# WRITTEN INSTRUCTION
Reproduce the listing from the line with "Image resolution: width=1040" up to and including the line with "tap(337, 287)", shifting every click coordinate in the answers by adding 53 to it. Leave the pictures out of your answer.

Start of DATA SHOWN

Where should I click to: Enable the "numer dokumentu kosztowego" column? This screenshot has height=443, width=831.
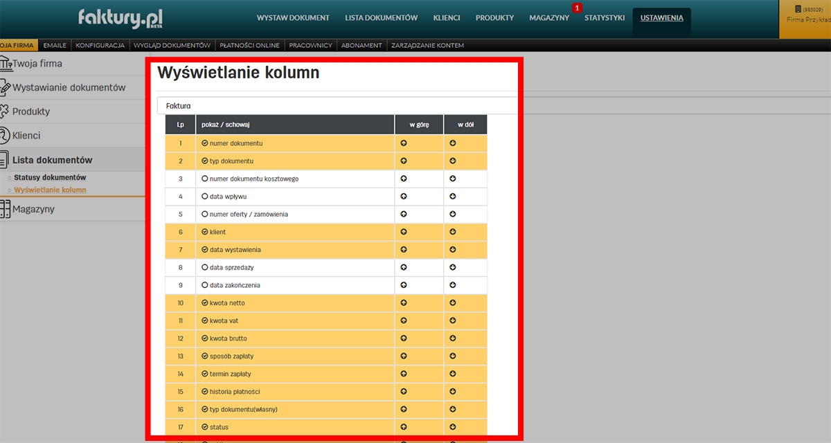click(x=203, y=179)
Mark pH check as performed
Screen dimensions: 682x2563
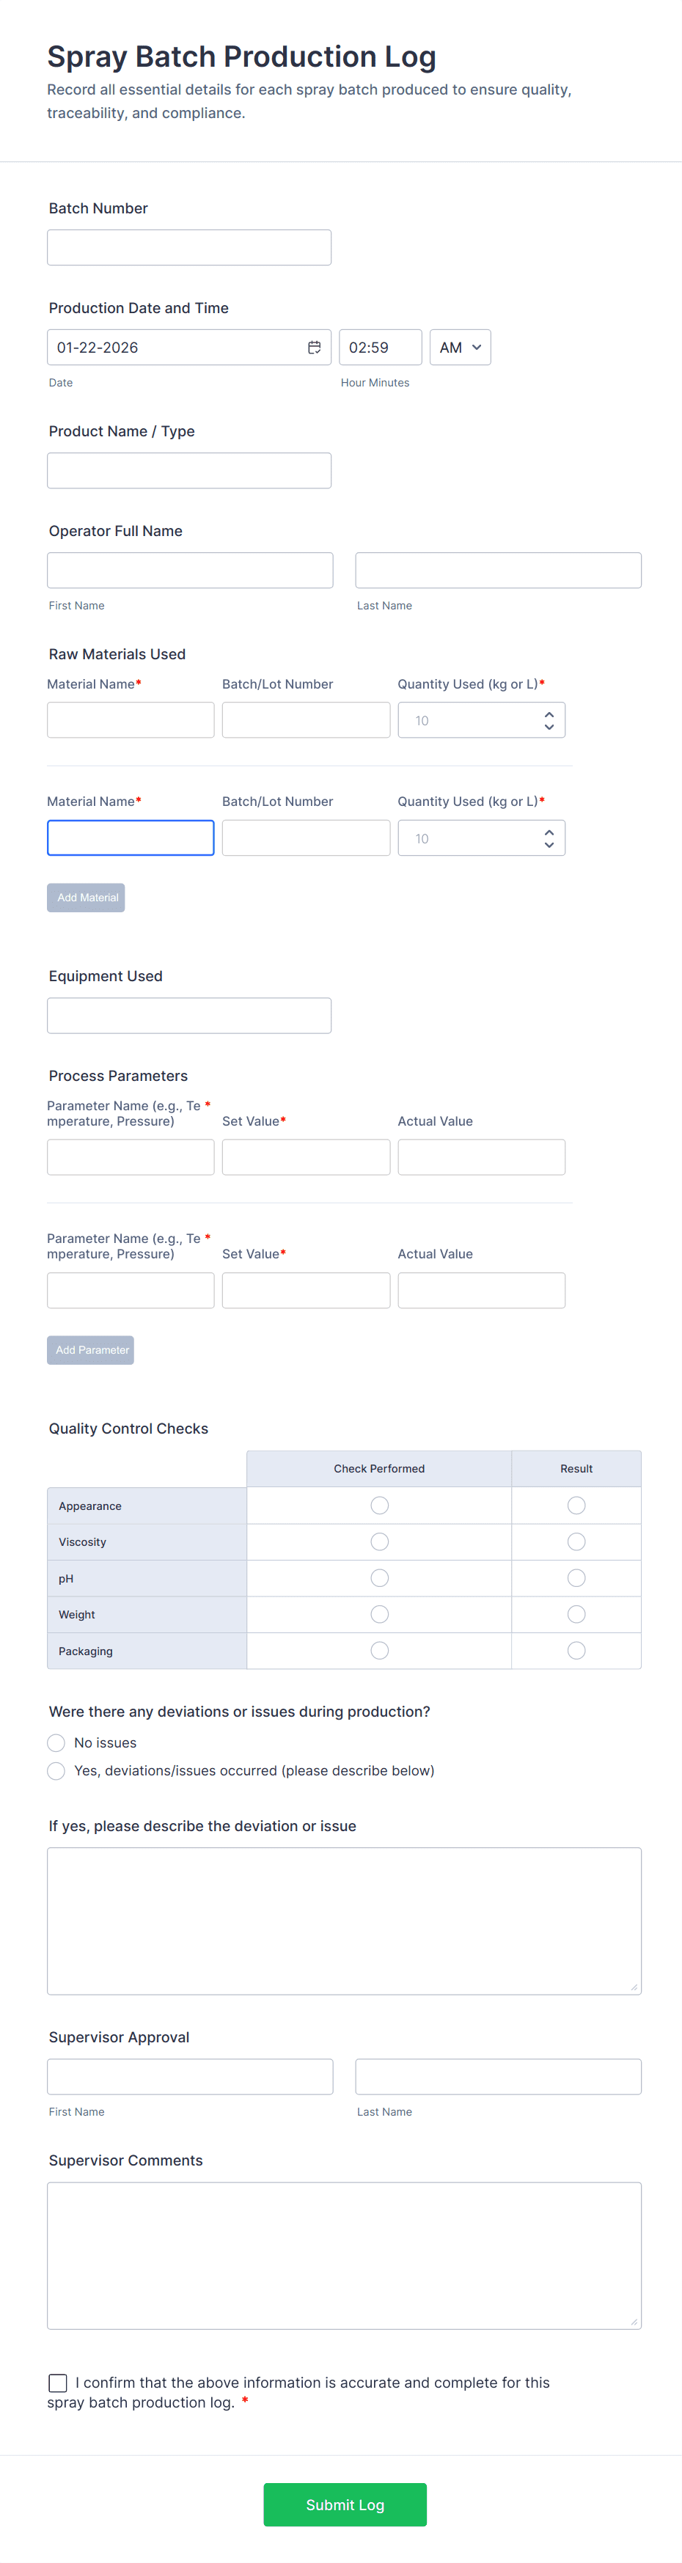tap(379, 1578)
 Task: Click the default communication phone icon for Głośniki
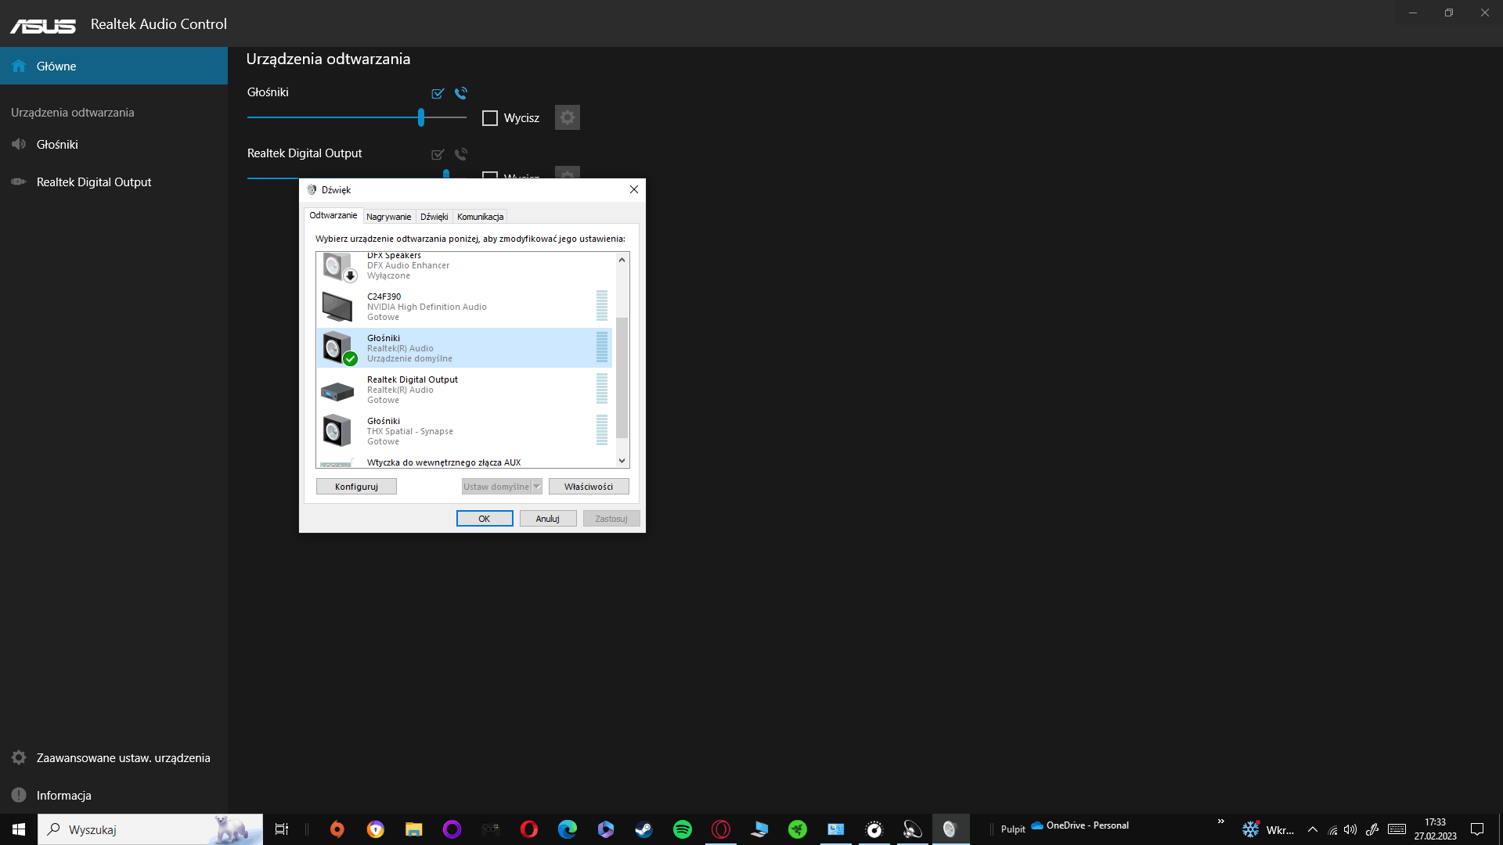tap(461, 93)
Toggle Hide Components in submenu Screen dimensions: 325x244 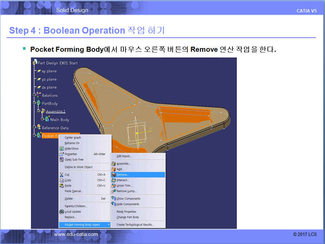point(128,204)
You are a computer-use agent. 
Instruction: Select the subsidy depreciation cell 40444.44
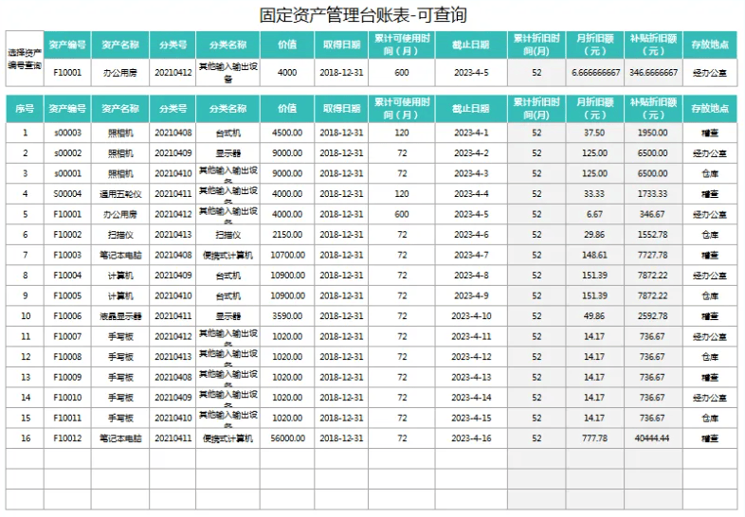point(653,438)
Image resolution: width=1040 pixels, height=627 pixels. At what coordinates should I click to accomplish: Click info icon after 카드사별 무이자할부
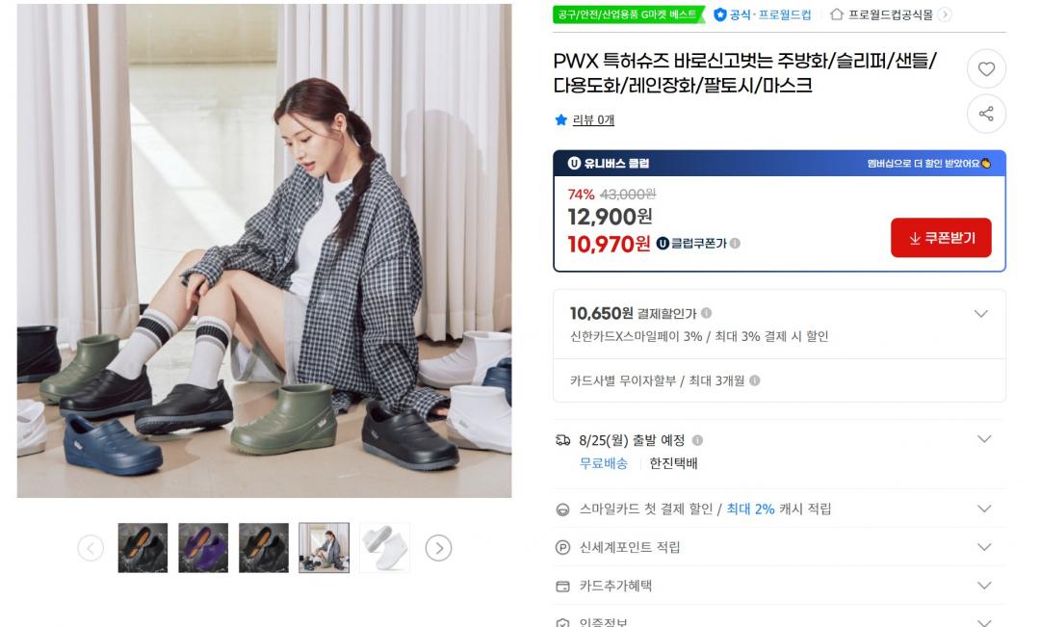[x=755, y=380]
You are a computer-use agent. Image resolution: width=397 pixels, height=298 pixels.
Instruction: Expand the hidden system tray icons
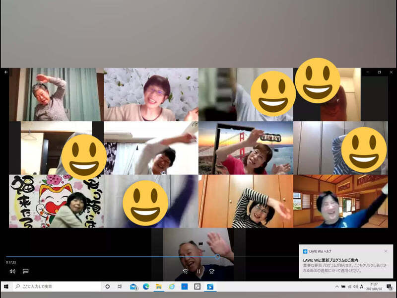tap(337, 287)
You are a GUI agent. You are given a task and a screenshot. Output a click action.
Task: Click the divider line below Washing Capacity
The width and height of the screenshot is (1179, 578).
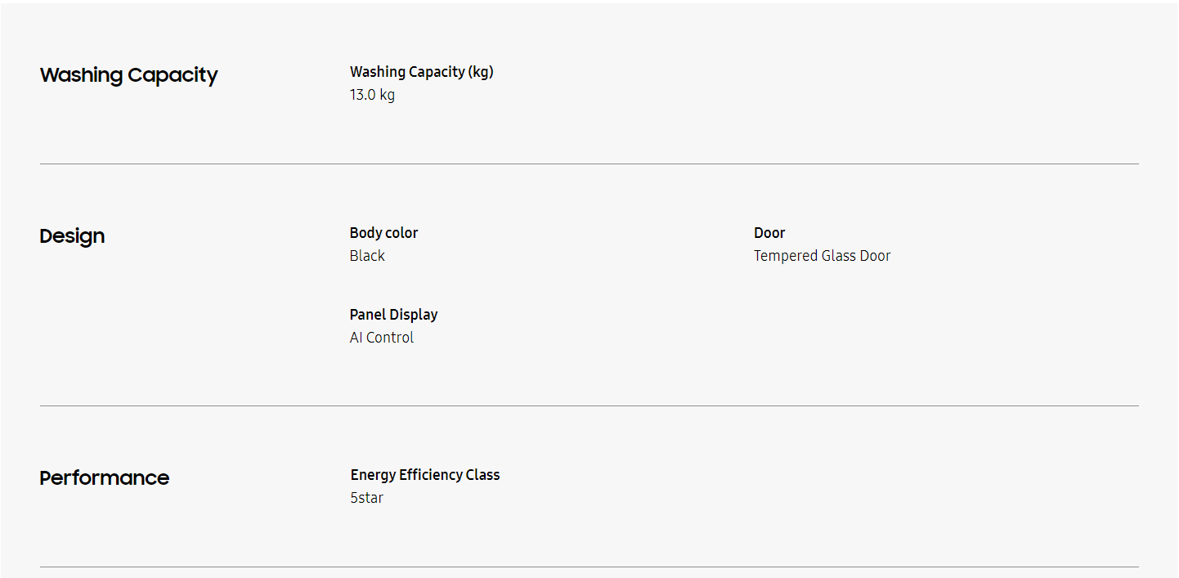pyautogui.click(x=589, y=164)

End of DATA SHOWN

# ANSWER BELOW
Image resolution: width=1040 pixels, height=627 pixels. At what coordinates should I click to accomplish: Click info icon after 카드사별 무이자할부
[x=808, y=433]
You are a computer-use agent. Image resolution: width=397 pixels, height=298 pixels.
Instruction: Expand the hidden system tray icons
tap(390, 340)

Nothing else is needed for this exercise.